A particular point of pride of our bird research is the BirdSafe Pittsburgh program. A consortium of environmental groups and concerned citizens is working to create a more bird-friendly city, from restoring urban habitat to advising builders and architects on designing structures that will be less dangerous to birds. One of our prime collaborators has been Ashley Cecil, who was Artist in Residence at Carnegie Museum of Natural History. Ashley’s art is bird-themed, including one work that was reproduced on adhesive film that reflects UV light and is highly visible to birds. This film can be applied to windows so that birds will see Ashley’s pattern and avoid collision rather than see a reflection of a distant tree they would approach, striking the window. The film is available in color, making the window look like a stained glass, and in transparent form, resembling lace.
But does the film work? If you put the film on the window, does it reduce bird strikes? As the Director of Powdermill Nature Reserve, I thought I should lead by example and test the film on my own house. I have been monitoring bird strikes at my home since August of 2015. From about 6:00 am to 8:00 am, three or four days a week (at total of six to eight hours a week), I listened for strikes and recorded them. They are not random, nor evenly distributed. Certain windows seem to be a repeated problem, while others never seem to get hit. My house has 15 windows of various dimensions, plus a cathedral window that is 11 feet high and 21 feet wide. No bird has ever hit that window as far as I know. Most strikes occur when migrating birds are coming through, usually April and May, or September and October. When there is a flush of migration, it shows: I had seven strikes from August 27 to 31 in 2015, in only 10 hours of observation. Ignoring seasonal variation, and averaging across the entire data set, a rough estimate is that I observed about one strike for every 20 hours of observation. On June 14, 2018, our Urban Bird Conservation Coordinator, Jon Rice, installed the transparent film on the five most dangerous windows, leaving the others bare.
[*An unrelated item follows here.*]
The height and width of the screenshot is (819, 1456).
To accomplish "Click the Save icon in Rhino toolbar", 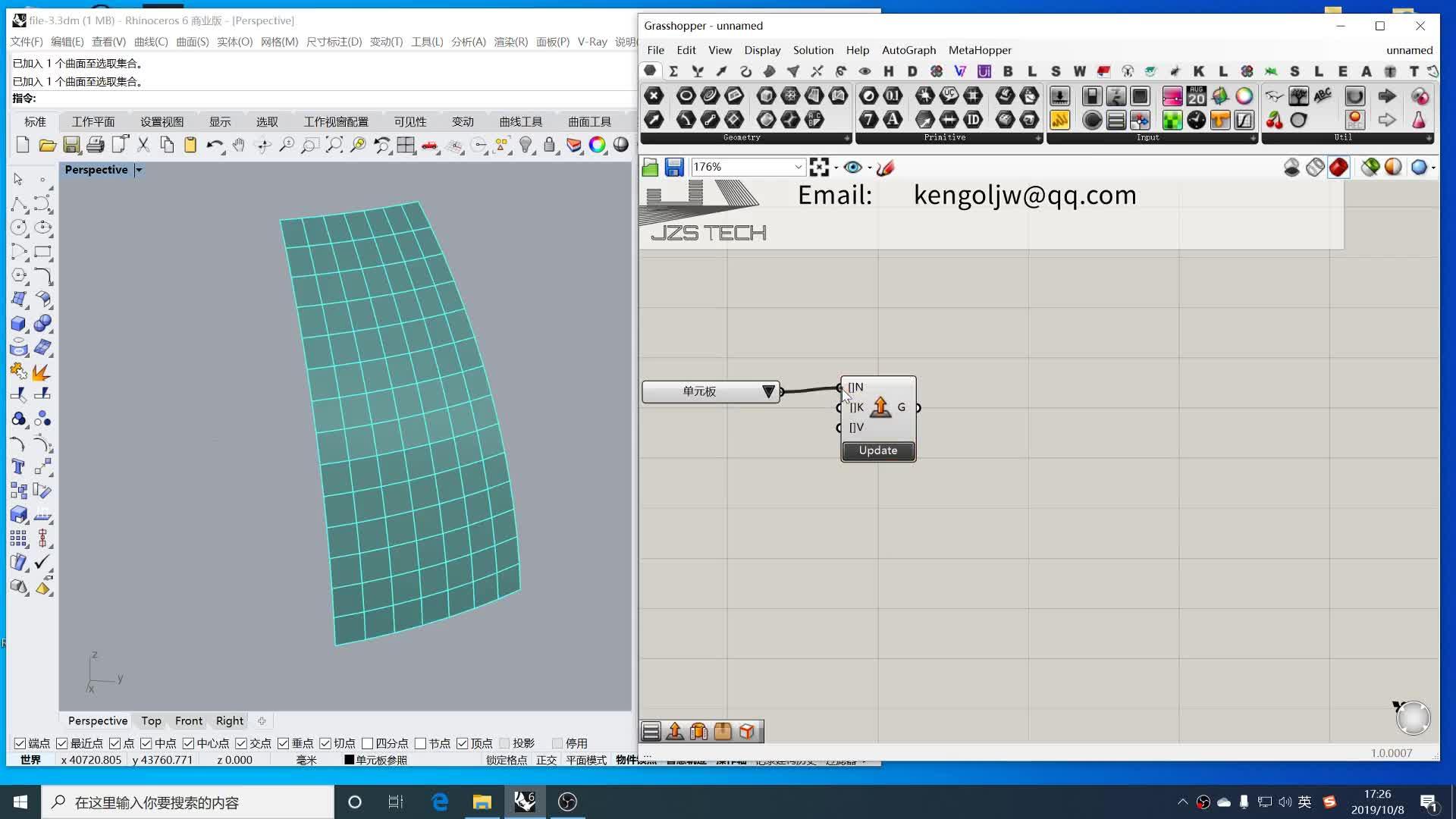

We have had zero bird strikes since the film was installed. To assess the effect of the film, consider that in the same period in 2017 we had seven strikes, in 2016 we had four, and in 2015 we had nine. Years have some random variation, but clearly, there is a reduction from these earlier three years’ average of 6.7 down to 0. More than that, my wife Donna and I became more vigilant since the installation of the film, and we logged about 10 or 12 hours of observation per week rather than six or eight we did for the baseline. If we use the baseline expected frequency of one bird per 20 hours of observation, then with the more thorough observations we would have expected a little more than one bird every two weeks, or about 10 birds in the 18 elapsed weeks, rather than 6.7. Using a simple “chi-square” statistic to estimate the difference between an expectation of 10 birds and an observation of zero, the probability is one in a thousand that we would get zero birds by random variation from an expectation of 10 birds. In other words, if our recent sample differs from our baseline probability purely by chance, we would have to measure 1,000 years to get one year as far from expectation as we got in 2018 following application of Ashley’s film. According to our scientific standards, we reject proposals that have a probability of less than one in 20. Our analysis is less than one in 1,000. We conclude that the film works very well to prevent birds from hitting windows. (Update: as of 2022, we still have very few strikes on the treated windows!)